**TEXT PROVIDED:**
Awesome - thanks guys. I like the idea of the switch and fuse in series and both hot. 
So, hot to fuse tip first - then off ring end to switch then to xfmr. Goodbye death cap. I will report back.


----------



## whywhyzed (Jan 28, 2008)

Well. it's useable now. Quiet with volume below 3 1/2
Above 4 or 5 it hums pretty loud still. 

It turned out to not be loud enough for jams anyhow. 3 volume is great for home use. May go back in and tidy the wiring some more at some point.


----------



## dtsaudio (Apr 15, 2009)

Did you remove the death cap?


----------



## whywhyzed (Jan 28, 2008)

yes


----------



## mccormickanalog (Aug 11, 2015)

120 cycle hum, eh? Maybe try changing the heater wiring to the "two wire" style, and lift one side from ground (assuming the schem is accurate to the amp still) and add a 100 ohm resistor to ground of both heater leads.
I've had this issue with an old bogen PA I converted to a bitchin' guitar head.


----------



## alwaysflat (Feb 14, 2016)

I was going to ask about a good star washer with clean chassis metal under it, but 120Hz sounds more like secondary side noise, like caps in your B+ or cold solder. Hum increases with volume level increase now ?


----------



## jb welder (Sep 14, 2010)

He said he had a hum that increases as the volume knob is increased. I'm not sure where the 120hz came in? Could be 60hz being picked up by the guitar for all we know from the info we have.
So the grounding & star washer is a good suggestion.
And if it's heater wiring related, that would also be 60hz rather than 120hz.


----------



## epis (Feb 25, 2012)

**LISTING:**
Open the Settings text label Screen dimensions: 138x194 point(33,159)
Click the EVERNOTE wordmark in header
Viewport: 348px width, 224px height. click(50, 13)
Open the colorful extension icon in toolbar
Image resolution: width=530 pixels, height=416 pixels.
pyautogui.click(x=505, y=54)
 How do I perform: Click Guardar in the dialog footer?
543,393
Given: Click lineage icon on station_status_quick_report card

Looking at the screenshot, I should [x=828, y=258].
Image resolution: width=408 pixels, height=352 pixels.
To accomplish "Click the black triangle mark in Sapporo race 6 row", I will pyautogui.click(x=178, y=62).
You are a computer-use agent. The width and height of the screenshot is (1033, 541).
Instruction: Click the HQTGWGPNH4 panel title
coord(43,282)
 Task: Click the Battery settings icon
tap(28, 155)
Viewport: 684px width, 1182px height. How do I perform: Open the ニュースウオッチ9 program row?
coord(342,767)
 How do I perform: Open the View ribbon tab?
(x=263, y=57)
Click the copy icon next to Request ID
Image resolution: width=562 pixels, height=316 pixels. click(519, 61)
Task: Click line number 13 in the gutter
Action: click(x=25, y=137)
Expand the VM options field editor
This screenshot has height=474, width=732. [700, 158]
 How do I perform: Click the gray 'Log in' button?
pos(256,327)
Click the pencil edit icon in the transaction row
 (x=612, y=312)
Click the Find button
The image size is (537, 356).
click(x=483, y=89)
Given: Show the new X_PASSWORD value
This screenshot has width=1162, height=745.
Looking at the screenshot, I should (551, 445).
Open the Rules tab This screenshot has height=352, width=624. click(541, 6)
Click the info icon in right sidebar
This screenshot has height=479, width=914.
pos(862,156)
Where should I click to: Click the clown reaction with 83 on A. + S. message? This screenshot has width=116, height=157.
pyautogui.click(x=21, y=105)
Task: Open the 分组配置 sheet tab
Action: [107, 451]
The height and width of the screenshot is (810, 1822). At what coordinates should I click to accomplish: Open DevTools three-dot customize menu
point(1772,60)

**TO DO:**
A – Retype the amp hum thread word for word, beginning at the words "It turned out" and stopping after "(Apr 15, 2009)".
B – Extend the amp hum thread, picking up after its last line.

**RESULTS IN ORDER:**
A –
It turned out to not be loud enough for jams anyhow. 3 volume is great for home use. May go back in and tidy the wiring some more at some point.


----------



## dtsaudio (Apr 15, 2009)

B –
Maybe you could post some pics of internals ? IMHO problem lays in improper grounding scheme. Most of these old amps use chassis for ground, grounding points placed everywhere and one wire heater string doesn't help neither.


----------



## whywhyzed (Jan 28, 2008)

here's a couple pics of the layout. Why is there a center tap off the xfmr secondary supply to the rectifier tube grounded to the chassis I don't get....that matches schematic, but it doesn't look well bonded. I could clean it shiny or lift it. Not sure which would make more sense. I don't see them using half voltage for anything from it.


----------



## epis (Feb 25, 2012)

That center tap must be grounded, for full wave rectification done with only two diodes (your rectifier tube). Basically two high voltage secondaries are wound out of phase each one rectified with single diode. End result - full wave rectifier


----------



## epis (Feb 25, 2012)

It looks to me that heater wiring is changed comparing to diagram.Can you measure AC voltage from each heater wire toward ground (chassis) ? It should be 1/2 of heater voltage. I can't see that heaters are referenced to ground.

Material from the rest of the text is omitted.